## The task
Line by line, copy the data below exactly.
━━ Information shown
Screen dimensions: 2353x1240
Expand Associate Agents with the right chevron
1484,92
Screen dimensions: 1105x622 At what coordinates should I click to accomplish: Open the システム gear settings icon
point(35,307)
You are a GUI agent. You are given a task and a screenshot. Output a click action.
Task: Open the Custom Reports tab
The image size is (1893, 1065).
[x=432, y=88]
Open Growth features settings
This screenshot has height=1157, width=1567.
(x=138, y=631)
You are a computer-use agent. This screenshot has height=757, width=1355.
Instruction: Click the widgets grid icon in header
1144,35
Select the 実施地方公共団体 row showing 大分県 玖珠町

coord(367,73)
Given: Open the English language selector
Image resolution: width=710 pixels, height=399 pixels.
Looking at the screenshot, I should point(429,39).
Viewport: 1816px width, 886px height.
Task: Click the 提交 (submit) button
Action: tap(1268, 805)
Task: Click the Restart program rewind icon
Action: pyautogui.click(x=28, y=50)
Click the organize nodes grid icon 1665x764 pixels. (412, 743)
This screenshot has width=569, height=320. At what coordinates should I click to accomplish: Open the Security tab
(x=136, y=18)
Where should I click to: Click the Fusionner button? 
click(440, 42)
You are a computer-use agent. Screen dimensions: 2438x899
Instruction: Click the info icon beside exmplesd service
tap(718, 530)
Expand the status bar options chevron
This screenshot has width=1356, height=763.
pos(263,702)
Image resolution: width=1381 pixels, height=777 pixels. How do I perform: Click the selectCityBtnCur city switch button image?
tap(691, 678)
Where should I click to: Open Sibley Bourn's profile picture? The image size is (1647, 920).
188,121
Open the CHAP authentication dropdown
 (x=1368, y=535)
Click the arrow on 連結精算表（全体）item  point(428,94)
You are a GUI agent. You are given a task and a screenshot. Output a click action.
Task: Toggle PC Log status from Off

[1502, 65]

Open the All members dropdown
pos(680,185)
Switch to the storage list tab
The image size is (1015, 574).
━━━━
## Response area
Screen dimensions: 2353x1240
Expand Associate Agents with the right chevron
1484,92
Screen dimensions: 1105x622 At what coordinates should I click to accomplish: Open the システム gear settings icon
point(35,307)
You are a GUI agent. You are given a task and a screenshot. Output a click action.
Task: Open the Custom Reports tab
The image size is (1893, 1065).
[x=432, y=88]
Open Growth features settings
This screenshot has height=1157, width=1567.
(x=138, y=631)
You are a computer-use agent. This screenshot has height=757, width=1355.
Instruction: Click the widgets grid icon in header
1144,35
Select the 実施地方公共団体 row showing 大分県 玖珠町

coord(367,73)
Given: Open the English language selector
Image resolution: width=710 pixels, height=399 pixels.
Looking at the screenshot, I should point(429,39).
Viewport: 1816px width, 886px height.
Task: Click the 提交 (submit) button
Action: tap(1268, 805)
Task: Click the Restart program rewind icon
Action: pyautogui.click(x=28, y=50)
Click the organize nodes grid icon 1665x764 pixels. (412, 743)
This screenshot has width=569, height=320. At what coordinates should I click to accomplish: Open the Security tab
(x=136, y=18)
Where should I click to: Click the Fusionner button? 
click(440, 42)
You are a computer-use agent. Screen dimensions: 2438x899
Instruction: Click the info icon beside exmplesd service
tap(718, 530)
Expand the status bar options chevron
This screenshot has width=1356, height=763.
pos(263,702)
Image resolution: width=1381 pixels, height=777 pixels. How do I perform: Click the selectCityBtnCur city switch button image?
tap(691, 678)
Where should I click to: Open Sibley Bourn's profile picture? The image size is (1647, 920).
188,121
Open the CHAP authentication dropdown
 (x=1368, y=535)
Click the arrow on 連結精算表（全体）item  point(428,94)
You are a GUI agent. You are given a task and a screenshot. Output a click action.
Task: Toggle PC Log status from Off

[1502, 65]

Open the All members dropdown
pos(680,185)
Switch to the storage list tab
The image size is (1015, 574).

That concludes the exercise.